One of the world’s most spirited lands, Brazil has made its mark on soccer fields and Carnival extravaganzas, but what it really leads the planet in are exuberance and passion for living.
As the world descends on Rio de Janeiro for the XXXI Olympiad, Brazilians are ready to help the world take a load off and experience something missing for a while: fun.
Here are 10 things Brazil does better than anywhere else:
Research shows that playfulness creates a kind of charisma that others want in on.
It’s a key part of the Brazilian personality: a willingness to laugh at themselves, their predicaments and political absurdities and to welcome others in on the joke.
A few years back, Brazilians voted a clown into Congress. What was unusual was that he was a real clown by profession. Francisco Everardo Oliveira Silva, known by his stage name of “Grumpy” in Portuguese, won on a slogan, “It can’t get any worse.”
It did. Despite their problems, Brazilians can put them aside and live in the moment, something the rest of the world could learn from.
Whether it’s volleyball, cycling, soccer, playing music or hanging out at the beach, Brazilians work to live.
Playfulness yields clear signs of positive affect — a twinkle in the eye, enthusiasm, a wry grin – that are widespread in Brazil.
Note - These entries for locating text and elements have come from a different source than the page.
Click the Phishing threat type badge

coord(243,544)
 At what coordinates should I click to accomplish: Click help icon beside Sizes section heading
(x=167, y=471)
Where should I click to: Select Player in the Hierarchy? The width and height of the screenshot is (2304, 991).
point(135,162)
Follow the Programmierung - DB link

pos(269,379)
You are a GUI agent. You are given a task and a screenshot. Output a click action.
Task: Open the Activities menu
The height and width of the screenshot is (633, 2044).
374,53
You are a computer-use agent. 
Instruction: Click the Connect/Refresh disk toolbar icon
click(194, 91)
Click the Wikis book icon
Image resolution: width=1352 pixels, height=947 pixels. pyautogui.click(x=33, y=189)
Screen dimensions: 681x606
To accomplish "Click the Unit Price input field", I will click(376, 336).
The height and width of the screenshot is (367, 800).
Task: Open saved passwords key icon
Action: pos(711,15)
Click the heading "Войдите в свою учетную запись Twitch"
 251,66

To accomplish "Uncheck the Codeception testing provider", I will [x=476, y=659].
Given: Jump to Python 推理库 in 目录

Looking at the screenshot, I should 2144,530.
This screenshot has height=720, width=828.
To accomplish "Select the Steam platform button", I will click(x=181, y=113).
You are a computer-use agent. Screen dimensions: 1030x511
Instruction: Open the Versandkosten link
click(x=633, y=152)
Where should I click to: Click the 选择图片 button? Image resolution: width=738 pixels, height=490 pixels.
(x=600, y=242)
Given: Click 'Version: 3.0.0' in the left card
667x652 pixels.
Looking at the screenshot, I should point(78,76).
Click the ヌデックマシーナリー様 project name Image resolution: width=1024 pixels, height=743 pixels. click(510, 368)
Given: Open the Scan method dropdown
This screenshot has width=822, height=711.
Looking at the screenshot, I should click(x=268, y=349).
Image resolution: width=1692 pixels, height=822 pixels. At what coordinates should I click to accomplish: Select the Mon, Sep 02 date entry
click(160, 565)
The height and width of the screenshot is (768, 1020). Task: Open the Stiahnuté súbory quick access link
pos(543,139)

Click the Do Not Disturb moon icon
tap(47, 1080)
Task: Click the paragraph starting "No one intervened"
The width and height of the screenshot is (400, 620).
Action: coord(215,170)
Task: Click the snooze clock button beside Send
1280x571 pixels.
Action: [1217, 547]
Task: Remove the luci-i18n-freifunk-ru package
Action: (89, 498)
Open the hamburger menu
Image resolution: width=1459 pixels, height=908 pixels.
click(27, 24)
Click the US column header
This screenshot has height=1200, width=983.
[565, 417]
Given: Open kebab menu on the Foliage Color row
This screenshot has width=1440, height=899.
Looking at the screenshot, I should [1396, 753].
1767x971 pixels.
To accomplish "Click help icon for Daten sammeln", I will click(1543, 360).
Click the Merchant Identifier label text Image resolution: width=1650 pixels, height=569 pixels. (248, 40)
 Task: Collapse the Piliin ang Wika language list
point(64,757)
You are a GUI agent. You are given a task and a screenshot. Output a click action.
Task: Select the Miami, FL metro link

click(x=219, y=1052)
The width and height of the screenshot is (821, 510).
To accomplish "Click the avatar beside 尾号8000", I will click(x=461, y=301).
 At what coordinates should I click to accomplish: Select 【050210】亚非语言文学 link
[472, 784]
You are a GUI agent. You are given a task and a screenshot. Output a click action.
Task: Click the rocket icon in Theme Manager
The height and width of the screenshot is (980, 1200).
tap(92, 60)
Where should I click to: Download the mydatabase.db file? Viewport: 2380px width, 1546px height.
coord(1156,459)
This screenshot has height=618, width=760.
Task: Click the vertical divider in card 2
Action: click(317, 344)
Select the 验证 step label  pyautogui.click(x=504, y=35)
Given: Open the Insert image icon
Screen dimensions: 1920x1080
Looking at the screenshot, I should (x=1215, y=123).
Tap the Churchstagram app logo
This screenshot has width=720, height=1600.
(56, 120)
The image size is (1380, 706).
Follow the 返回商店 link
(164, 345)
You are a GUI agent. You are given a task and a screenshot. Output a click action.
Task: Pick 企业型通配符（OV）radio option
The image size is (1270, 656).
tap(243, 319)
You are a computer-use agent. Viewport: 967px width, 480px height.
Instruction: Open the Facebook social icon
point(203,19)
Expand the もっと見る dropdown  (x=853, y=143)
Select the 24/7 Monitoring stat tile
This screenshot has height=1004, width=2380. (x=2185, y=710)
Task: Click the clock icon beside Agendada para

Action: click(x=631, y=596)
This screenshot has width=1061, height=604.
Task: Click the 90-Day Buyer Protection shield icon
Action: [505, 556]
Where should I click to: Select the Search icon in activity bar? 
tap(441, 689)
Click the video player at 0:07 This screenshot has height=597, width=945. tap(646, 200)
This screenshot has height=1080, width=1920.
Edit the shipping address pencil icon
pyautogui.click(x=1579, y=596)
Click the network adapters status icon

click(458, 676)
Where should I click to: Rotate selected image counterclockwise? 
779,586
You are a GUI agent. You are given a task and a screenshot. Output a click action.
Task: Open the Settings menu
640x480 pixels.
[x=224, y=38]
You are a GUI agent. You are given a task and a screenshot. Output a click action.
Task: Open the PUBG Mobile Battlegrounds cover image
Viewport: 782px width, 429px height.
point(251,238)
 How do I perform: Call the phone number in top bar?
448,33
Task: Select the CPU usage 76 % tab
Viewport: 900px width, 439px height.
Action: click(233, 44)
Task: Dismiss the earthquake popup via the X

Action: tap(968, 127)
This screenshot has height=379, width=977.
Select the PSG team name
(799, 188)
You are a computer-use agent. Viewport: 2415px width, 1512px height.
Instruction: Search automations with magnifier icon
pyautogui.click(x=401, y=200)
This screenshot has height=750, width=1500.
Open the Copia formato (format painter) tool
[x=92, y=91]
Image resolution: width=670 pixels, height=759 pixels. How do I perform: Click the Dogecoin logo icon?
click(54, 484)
It’s highly contagious, and visitors are happy to catch it.
Music that moves
Brazil is a music universe unto itself, unrivaled in diversity of musical styles, instruments and rhythms.
The world knows samba, a mix of European marches and African drumming; and bossa nova, a slower samba infused with French impressionism and American jazz.
But Brazil’s diverse population moves to the beat of many different drummers.
Top Afro-Brazilian styles range from afoxé (a soundtrack for the religious processions of candomblé) to lundu, axé, ijexá, maracatu, and frevo, which comes with a frenetic dance.
Instruments such as the comical cuíca — a drum that sounds like a dog in heat — are found only in Brazil.
And instruments that are unexpected here, like the banjo, have been incorporated in exciting ways.
Embolada, xote and forró, which is also a hugely popular dance, are country-stye beats originating in the northeast of Brazil.